L'ÉCHO DU MATIN
Géopolitique

Au G20 Finance, les ministres plaident pour la liberté de navigation dans le détroit d'Ormuz

Au G20 Finance, les ministres plaident pour la liberté de navigation dans le détroit d'Ormuz

Les ministres des Finances du G20, réunis pendant deux jours à Asheville, en Caroline du Nord, ont conclu leurs discussions ce mardi 1er septembre en soulignant l'importance cruciale de la liberté de navigation dans le détroit d'Ormuz. Cette position, défendue par la majorité des membres, intervient dans un contexte de tensions géopolitiques persistantes et a été l'un des points saillants d'un sommet également marqué par la présence controversée du ministre russe des Finances.

Au cœur des préoccupations, le détroit d'Ormuz, une voie maritime stratégique dont la sécurité et la prévisibilité sont jugées "essentielles pour assurer une croissance durable", selon le communiqué final émanant des organisateurs américains. Les participants ont ainsi plaidé pour une navigation sûre et sans entrave dans cette zone, actuellement sous tension en raison d'un conflit larvé entre l'Iran et Washington, l'Iran ayant déjà bloqué le détroit par le passé. Cependant, cet appel à la prudence n'a pas fait l'unanimité.

En effet, la Chine s'est démarquée en refusant d'approuver le paragraphe relatif à Ormuz. Le secrétaire américain au Trésor, Scott Bessent, n'a pas caché sa déception face à l'absence d'un consensus total, espérant initialement un communiqué unanime. Sans nommer directement Pékin, il a clairement désigné "le pays avec le plus important et insoutenable surplus de compte courant" comme l'opinion dissidente. La Chine a également rejeté d'autres sections du communiqué, notamment celles abordant les déséquilibres mondiaux, une référence voilée à sa balance commerciale excédentaire, ainsi que le cadre commun de règlement de la dette souveraine des pays en crise.

Parallèlement à ces discussions économiques et maritimes, la présence du ministre russe des Finances, Anton Silouanov, a suscité un certain malaise, notamment chez les délégations européennes.
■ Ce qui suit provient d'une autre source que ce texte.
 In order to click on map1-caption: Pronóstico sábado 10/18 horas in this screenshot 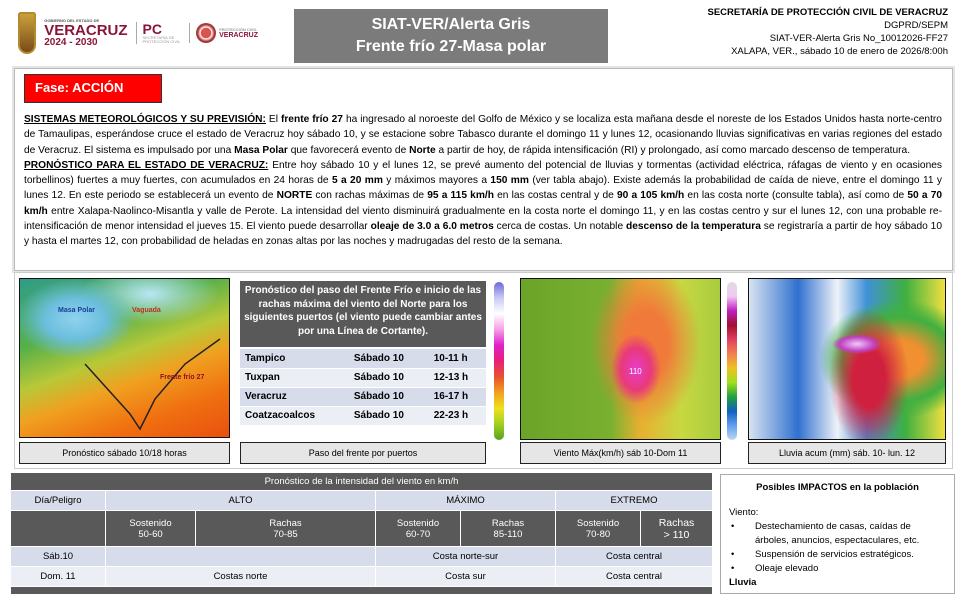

Habituellement considéré comme persona non grata par les pays occidentaux en raison du conflit ukrainien, le représentant de Moscou a participé au sommet sur invitation de Washington. Scott Bessent, figure influente de l'administration actuelle, a justifié cette démarche par la nécessité de dialoguer avec toutes les parties pour "mettre fin à cet horrible conflit", affirmant que la présence russe n'avait "pas eu d'impact" sur l'issue des négociations. Néanmoins, l'homologue canadien, François-Philippe Champagne, a reconnu un "malaise, sans aucun doute", alors que les Européens s'inquiètent des bombardements incessants de la Russie sur l'Ukraine.
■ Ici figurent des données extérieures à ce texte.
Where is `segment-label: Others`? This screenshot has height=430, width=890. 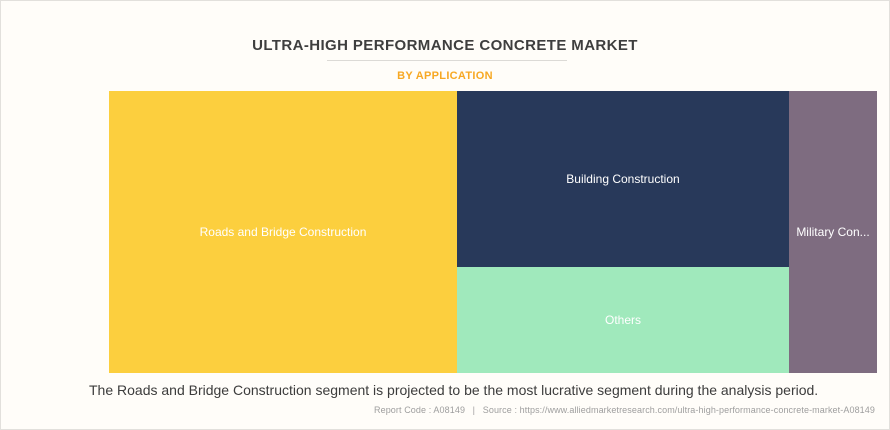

En définitive, cette réunion du G20 Finance à Asheville a mis en lumière les préoccupations partagées concernant la stabilité économique mondiale et la liberté des échanges, tout en révélant les profondes divisions géopolitiques persistantes. Si un large consensus a pu être trouvé sur des enjeux cruciaux comme la navigation internationale, l'incapacité à obtenir une unanimité sur certains points, notamment avec la Chine, et les tensions autour de la présence russe, rappellent la complexité de la diplomatie multilatérale actuelle.